** Input follows **
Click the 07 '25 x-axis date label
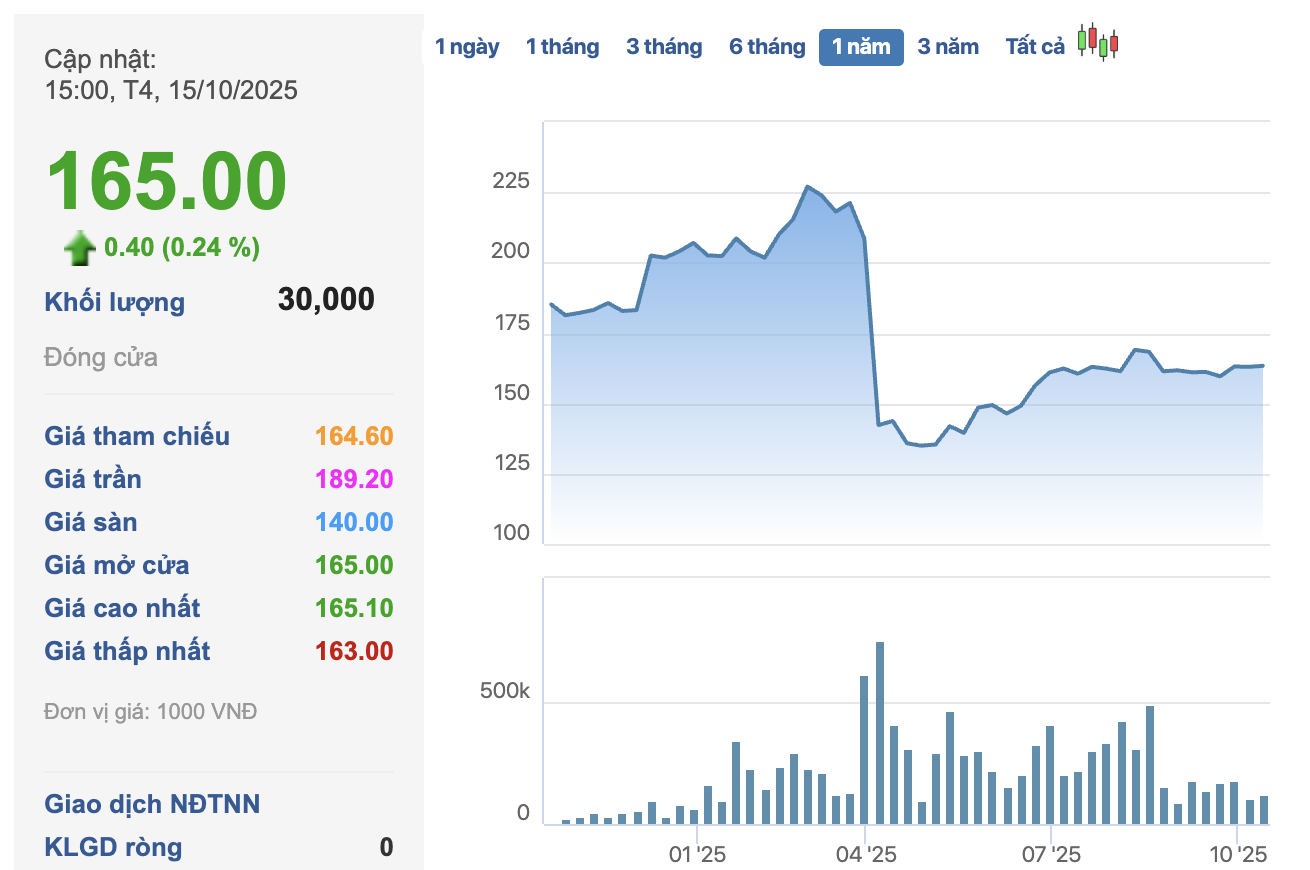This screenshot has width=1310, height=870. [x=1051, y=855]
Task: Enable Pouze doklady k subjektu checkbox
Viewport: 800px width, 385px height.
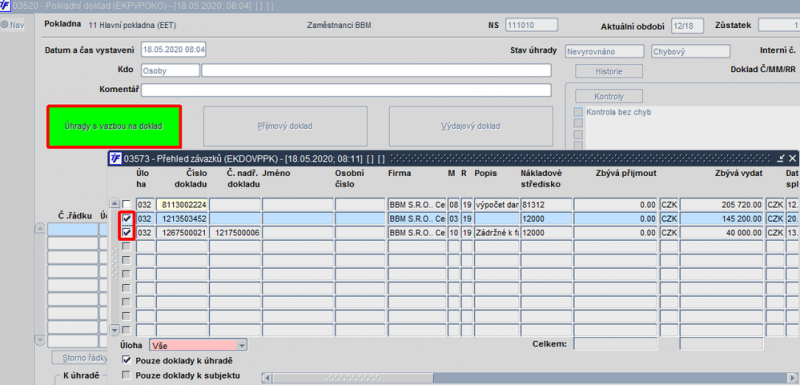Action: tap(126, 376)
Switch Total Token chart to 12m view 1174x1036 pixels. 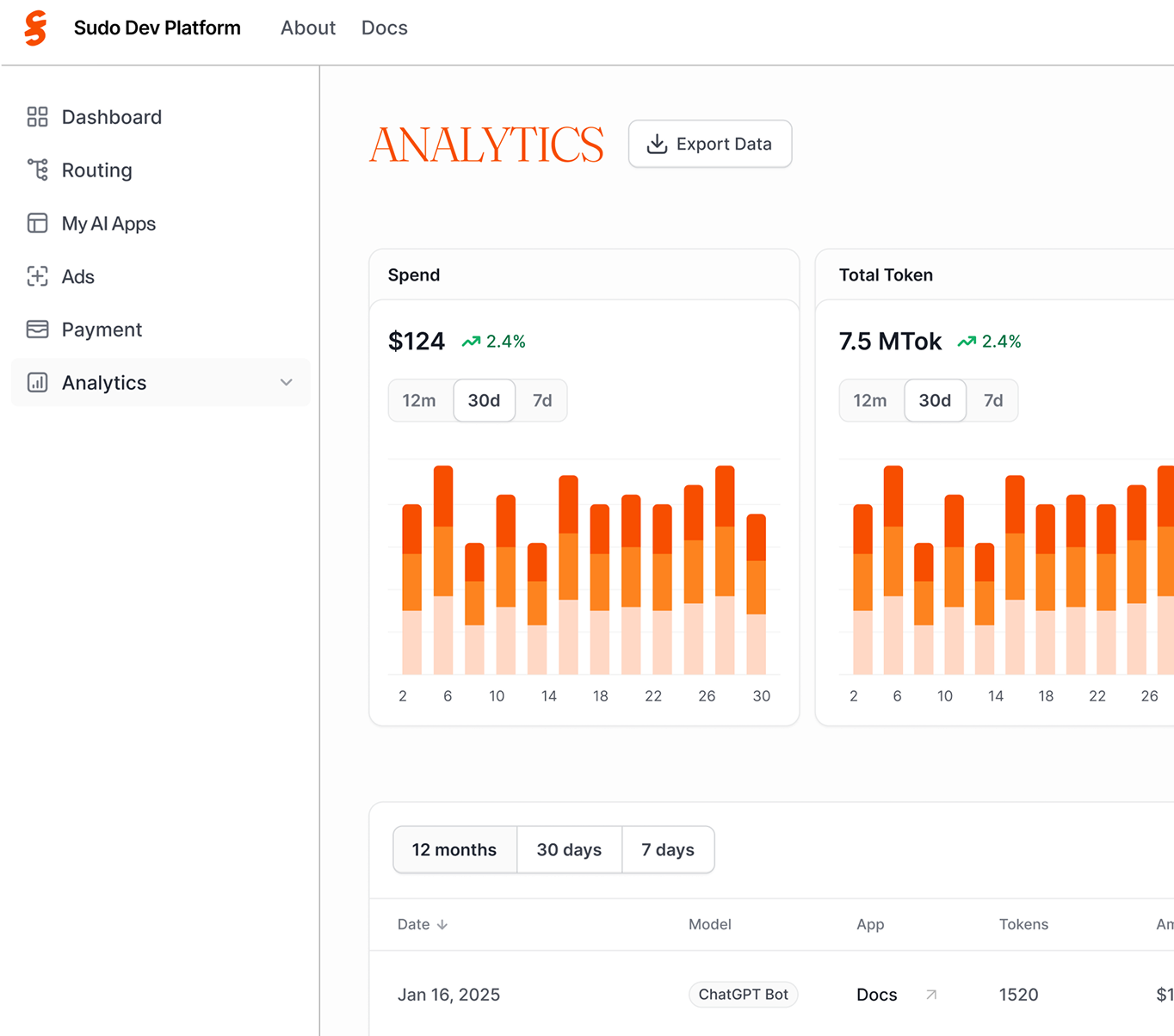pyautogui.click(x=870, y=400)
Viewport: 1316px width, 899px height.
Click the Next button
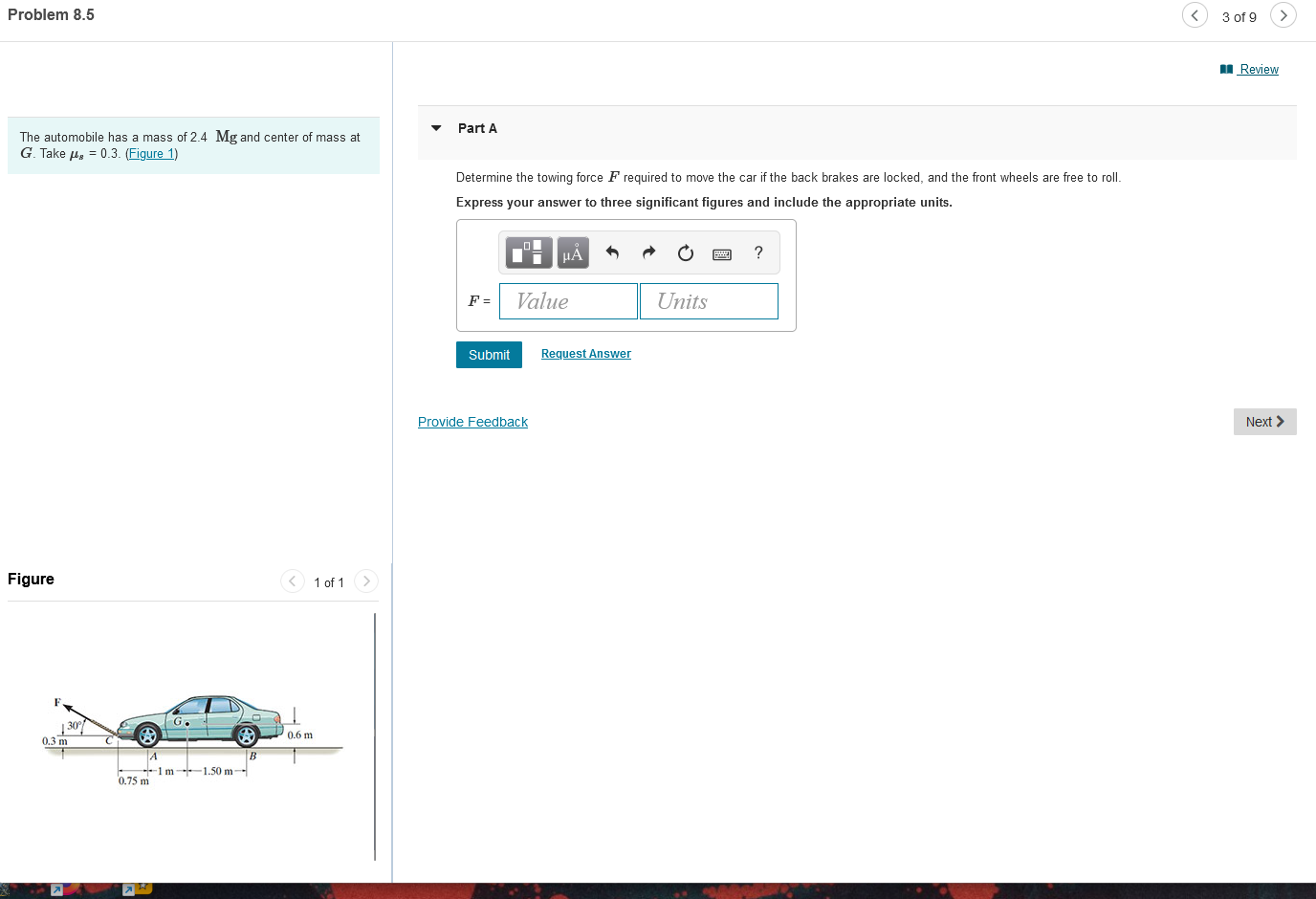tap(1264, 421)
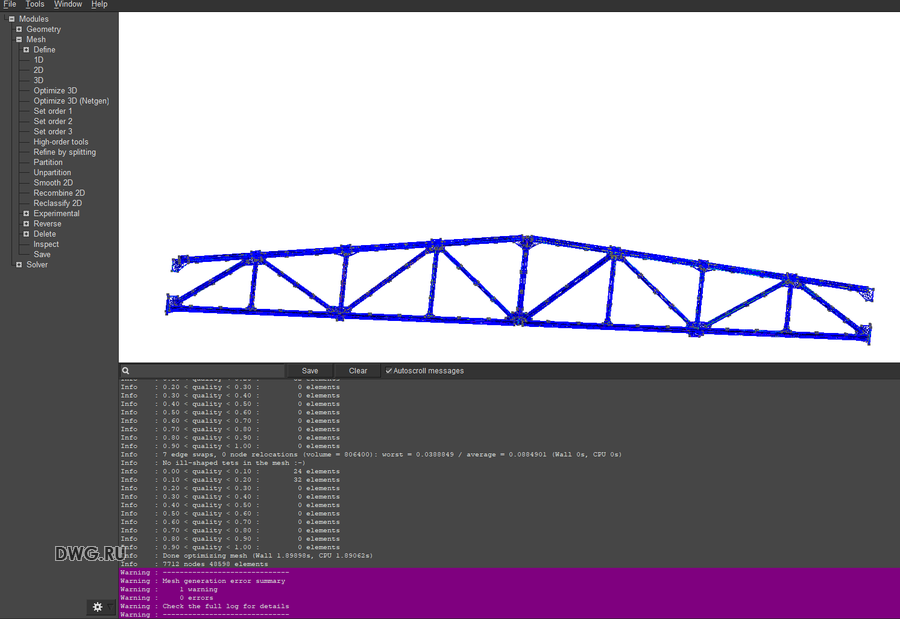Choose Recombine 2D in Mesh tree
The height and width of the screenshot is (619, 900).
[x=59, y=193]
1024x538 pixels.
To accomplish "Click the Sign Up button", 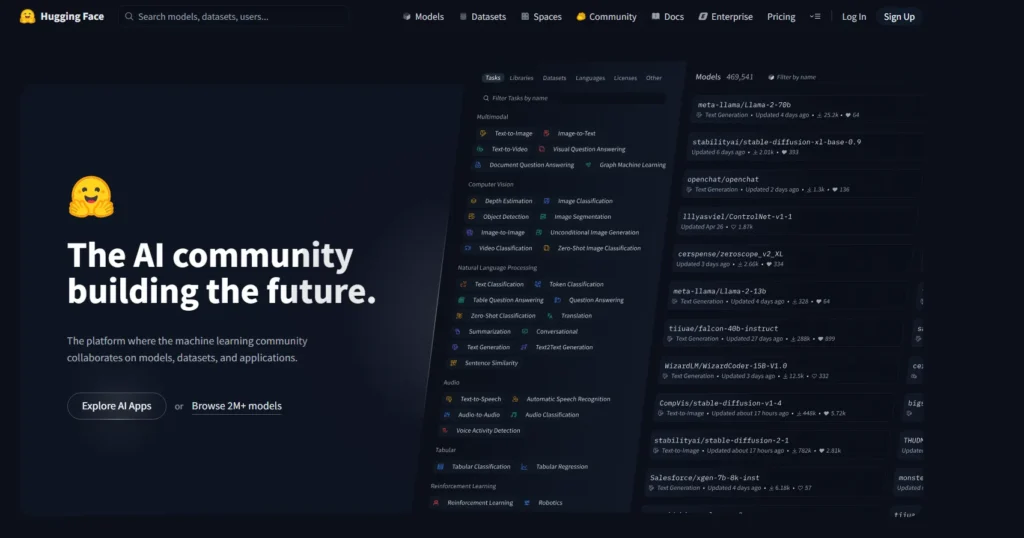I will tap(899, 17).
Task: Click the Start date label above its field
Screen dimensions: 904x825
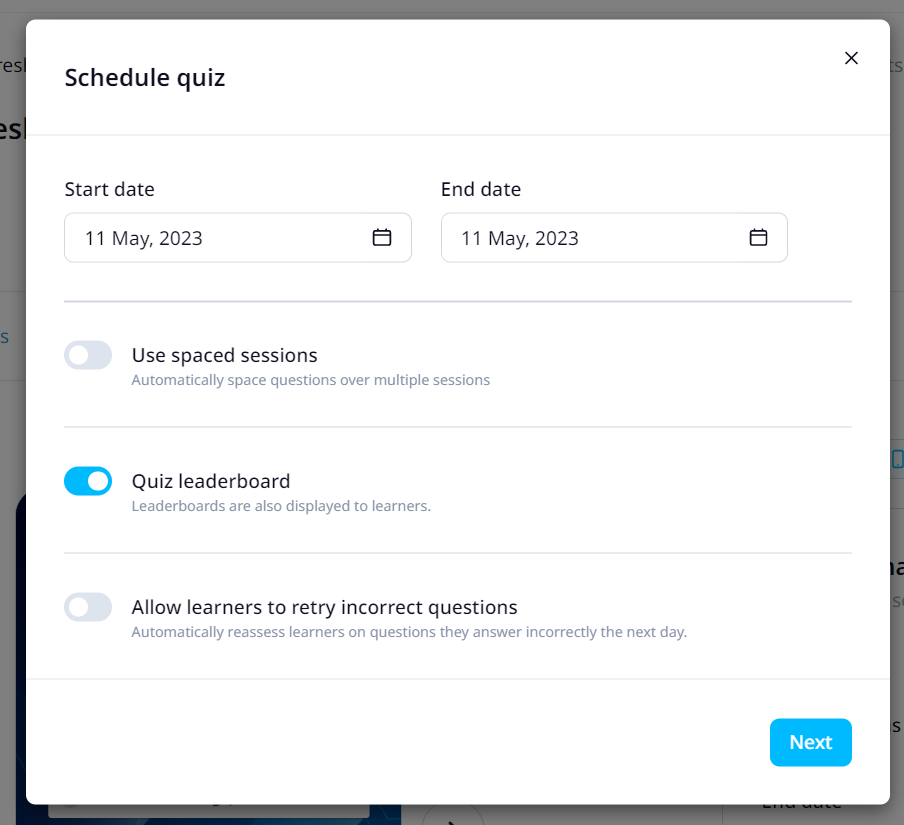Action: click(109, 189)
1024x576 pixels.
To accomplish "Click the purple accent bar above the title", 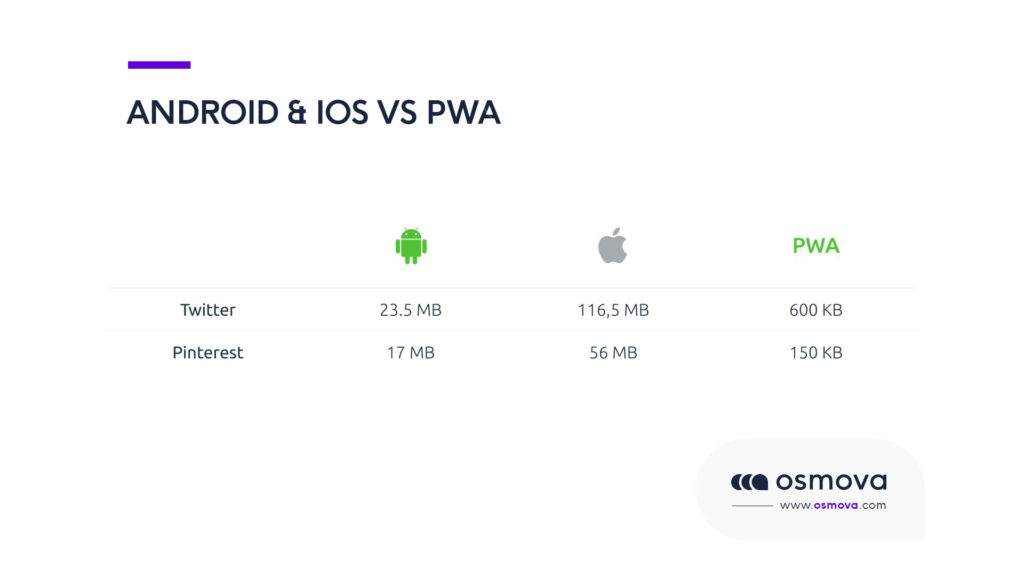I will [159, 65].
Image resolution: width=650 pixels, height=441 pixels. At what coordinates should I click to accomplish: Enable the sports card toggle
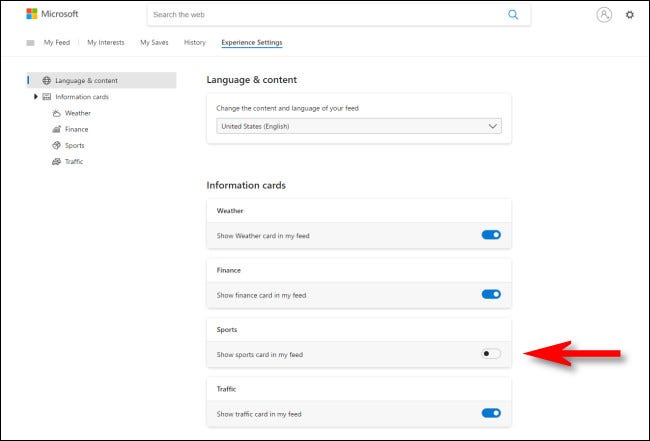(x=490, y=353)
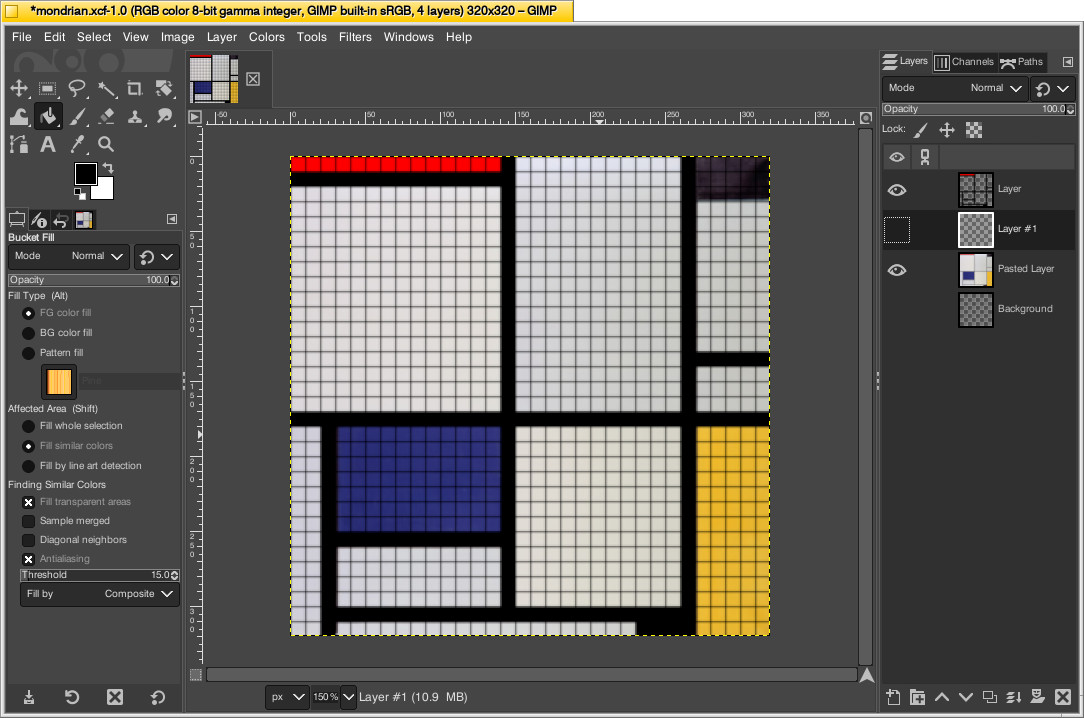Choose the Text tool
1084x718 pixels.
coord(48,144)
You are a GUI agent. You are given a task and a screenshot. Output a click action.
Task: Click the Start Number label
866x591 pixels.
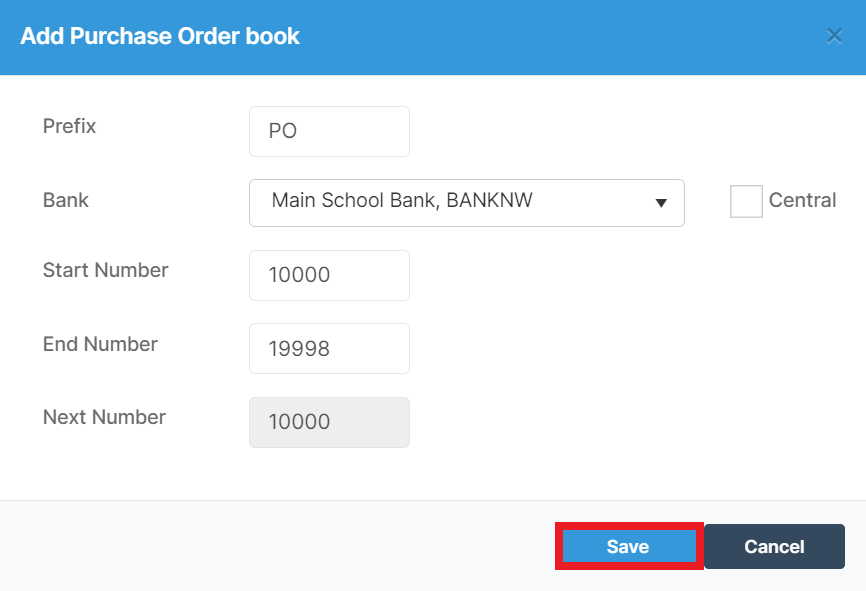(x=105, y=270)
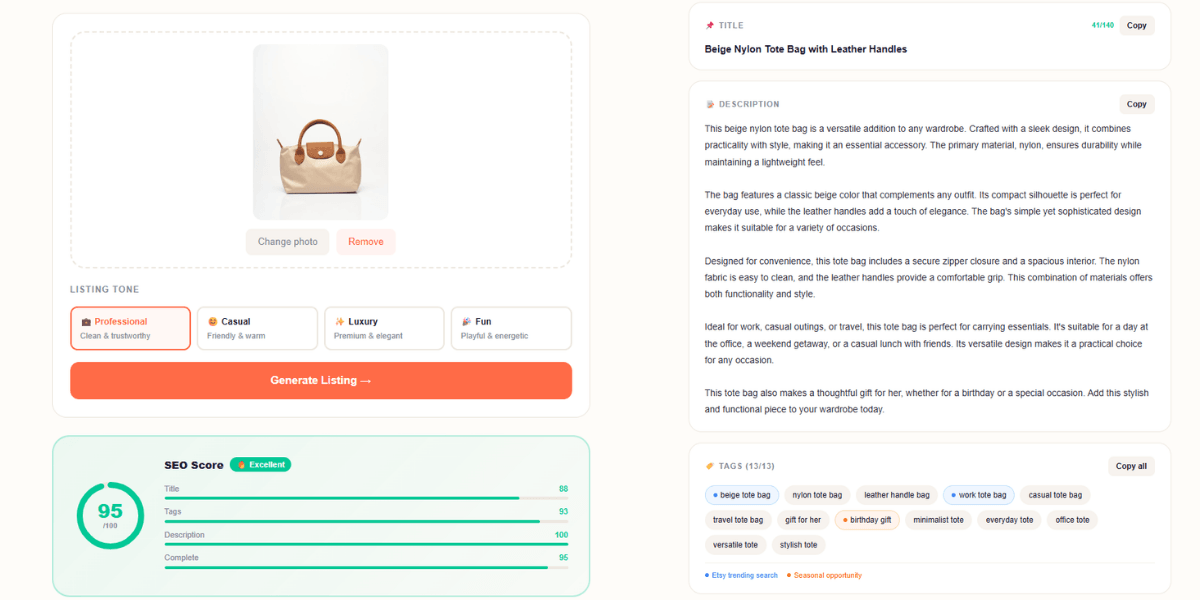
** End of Input **
**Task instructions**
Gather all lines of the records that include the word "Start".

**Solution to this exercise**
Task: Click the Start date label above its field
Task: Click the Start Number label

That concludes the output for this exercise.